Toros célebres. En la capital mexicana no hay, ni de lejos, una trayectoria más impresionante que la de Fermín Espinosa Saucedo. No sólo llegó a sumar, entre 1927 y 1954, 157 paseíllos (136 en El Toreo de la Condesa, 15 en la México y 6 en Cuatro Caminos); además, obtuvo en ellas 42 rabos.
Vayan, como emocionado recuerdo, algunos nombres que remiten a toros inmortalizados por el arte y la sapiencia del maestro de maestros, desde su primera temporada hasta la de su despedida formal (03-04-49), más tarde borroneada por una inoportuna y brevísima reaparición, forzada por causas económicas y familiares que mejor será entregar al olvido: "Coludo", "Madrileño", "Hechicero", "Mexicano", "Algarrobo", "Zagalejo", "Petirrojo", "Pardito", "Arpista", "Hurón", "Tapabocas", "Jumao", "Embutido", "Chocolate", "Clarinero", "Consentido", "Pituso", "Nacarillo"…

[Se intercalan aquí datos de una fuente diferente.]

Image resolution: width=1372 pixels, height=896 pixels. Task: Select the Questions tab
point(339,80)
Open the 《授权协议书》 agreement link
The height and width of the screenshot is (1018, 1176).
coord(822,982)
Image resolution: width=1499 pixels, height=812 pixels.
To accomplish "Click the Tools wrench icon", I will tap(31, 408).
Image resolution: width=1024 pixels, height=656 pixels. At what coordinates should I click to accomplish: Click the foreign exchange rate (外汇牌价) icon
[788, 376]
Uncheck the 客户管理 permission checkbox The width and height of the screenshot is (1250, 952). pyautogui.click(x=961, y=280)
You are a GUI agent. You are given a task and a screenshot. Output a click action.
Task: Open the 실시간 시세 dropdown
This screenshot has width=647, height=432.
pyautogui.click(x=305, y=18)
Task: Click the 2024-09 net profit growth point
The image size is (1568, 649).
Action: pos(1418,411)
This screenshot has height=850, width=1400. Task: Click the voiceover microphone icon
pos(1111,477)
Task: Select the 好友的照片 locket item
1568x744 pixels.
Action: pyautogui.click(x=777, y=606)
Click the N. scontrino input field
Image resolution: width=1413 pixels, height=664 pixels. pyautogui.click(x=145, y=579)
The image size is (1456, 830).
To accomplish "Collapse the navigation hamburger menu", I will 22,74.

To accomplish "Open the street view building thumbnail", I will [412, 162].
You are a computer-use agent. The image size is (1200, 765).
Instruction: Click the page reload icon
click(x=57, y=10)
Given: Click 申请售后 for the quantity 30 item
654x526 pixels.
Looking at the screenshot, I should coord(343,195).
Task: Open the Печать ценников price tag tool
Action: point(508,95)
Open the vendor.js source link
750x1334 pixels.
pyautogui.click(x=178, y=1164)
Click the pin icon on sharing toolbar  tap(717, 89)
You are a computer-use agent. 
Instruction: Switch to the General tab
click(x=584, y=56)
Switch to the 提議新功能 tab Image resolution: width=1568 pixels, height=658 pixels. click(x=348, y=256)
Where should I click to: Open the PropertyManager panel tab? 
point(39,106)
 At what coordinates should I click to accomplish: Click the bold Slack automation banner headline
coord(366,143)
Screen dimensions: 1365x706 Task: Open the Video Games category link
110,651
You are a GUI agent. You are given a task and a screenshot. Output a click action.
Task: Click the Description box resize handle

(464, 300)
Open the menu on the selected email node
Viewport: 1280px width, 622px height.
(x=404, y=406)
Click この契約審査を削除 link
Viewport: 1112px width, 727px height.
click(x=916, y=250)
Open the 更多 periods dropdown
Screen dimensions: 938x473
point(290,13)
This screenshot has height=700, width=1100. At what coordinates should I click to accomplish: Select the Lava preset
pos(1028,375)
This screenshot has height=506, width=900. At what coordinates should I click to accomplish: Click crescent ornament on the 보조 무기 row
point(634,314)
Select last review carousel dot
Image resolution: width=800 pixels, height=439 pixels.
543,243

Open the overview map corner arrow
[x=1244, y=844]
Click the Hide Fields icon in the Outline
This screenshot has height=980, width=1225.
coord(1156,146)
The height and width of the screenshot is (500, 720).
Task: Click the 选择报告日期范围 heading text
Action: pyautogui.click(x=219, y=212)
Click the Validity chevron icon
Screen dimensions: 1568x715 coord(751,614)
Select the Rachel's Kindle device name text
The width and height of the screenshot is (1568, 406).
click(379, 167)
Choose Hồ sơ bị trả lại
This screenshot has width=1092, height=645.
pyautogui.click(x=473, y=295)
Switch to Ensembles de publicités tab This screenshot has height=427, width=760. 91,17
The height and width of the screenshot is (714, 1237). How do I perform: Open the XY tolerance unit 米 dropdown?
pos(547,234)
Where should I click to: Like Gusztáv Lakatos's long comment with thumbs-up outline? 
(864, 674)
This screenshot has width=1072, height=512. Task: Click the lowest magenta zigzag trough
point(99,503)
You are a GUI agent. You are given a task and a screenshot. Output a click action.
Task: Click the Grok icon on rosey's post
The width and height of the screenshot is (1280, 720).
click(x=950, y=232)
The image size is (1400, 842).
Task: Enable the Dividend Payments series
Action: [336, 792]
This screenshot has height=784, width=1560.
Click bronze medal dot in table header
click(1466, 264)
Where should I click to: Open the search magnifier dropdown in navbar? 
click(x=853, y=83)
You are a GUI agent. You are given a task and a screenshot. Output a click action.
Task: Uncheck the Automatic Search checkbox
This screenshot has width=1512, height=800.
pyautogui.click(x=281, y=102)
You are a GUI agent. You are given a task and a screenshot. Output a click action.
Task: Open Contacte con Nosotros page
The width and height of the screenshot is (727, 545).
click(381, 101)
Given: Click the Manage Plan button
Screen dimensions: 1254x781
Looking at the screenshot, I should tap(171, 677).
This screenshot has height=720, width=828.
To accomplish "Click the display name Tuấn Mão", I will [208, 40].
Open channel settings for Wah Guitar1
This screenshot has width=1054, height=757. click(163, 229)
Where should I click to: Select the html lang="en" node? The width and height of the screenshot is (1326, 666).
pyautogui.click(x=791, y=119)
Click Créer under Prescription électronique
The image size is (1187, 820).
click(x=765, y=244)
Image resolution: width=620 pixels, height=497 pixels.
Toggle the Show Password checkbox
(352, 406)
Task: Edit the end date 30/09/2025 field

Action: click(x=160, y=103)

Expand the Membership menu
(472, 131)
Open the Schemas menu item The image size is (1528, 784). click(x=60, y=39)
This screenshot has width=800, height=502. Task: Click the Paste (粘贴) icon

Más aún: ganó cuatro veces la Oreja de Oro (1928, 32, 37 y 46), rivalizó con Domingo Ortega y pudo con él lo mismo en España y México que en Portugal y Perú, venció a Manolete cuantas tardes alternaron en plazas del DF, y su célebre pugna con Lorenzo Garza constituye el contrapunto mexicano a la pareja de José y Juan en la Edad de oro de la segunda década del s. XX.
Armilla. Sobrenombre torerísimo, que ha sobrevivido por cuatro generaciones y cuenta con varios representantes conspicuos en la historia del toreo (Juan, banderillero impar, Miguel, artista finísimo, Fermín IV, vigente promesa…); enunciado así, simplemente como Armilla, aludirá para los restos a Fermín, hijo del modesto banderillero del mismo nombre, cabeza de cartel en cualquier punto del planeta Tauro y el más grande de todos, sin discusión y entre admiraciones.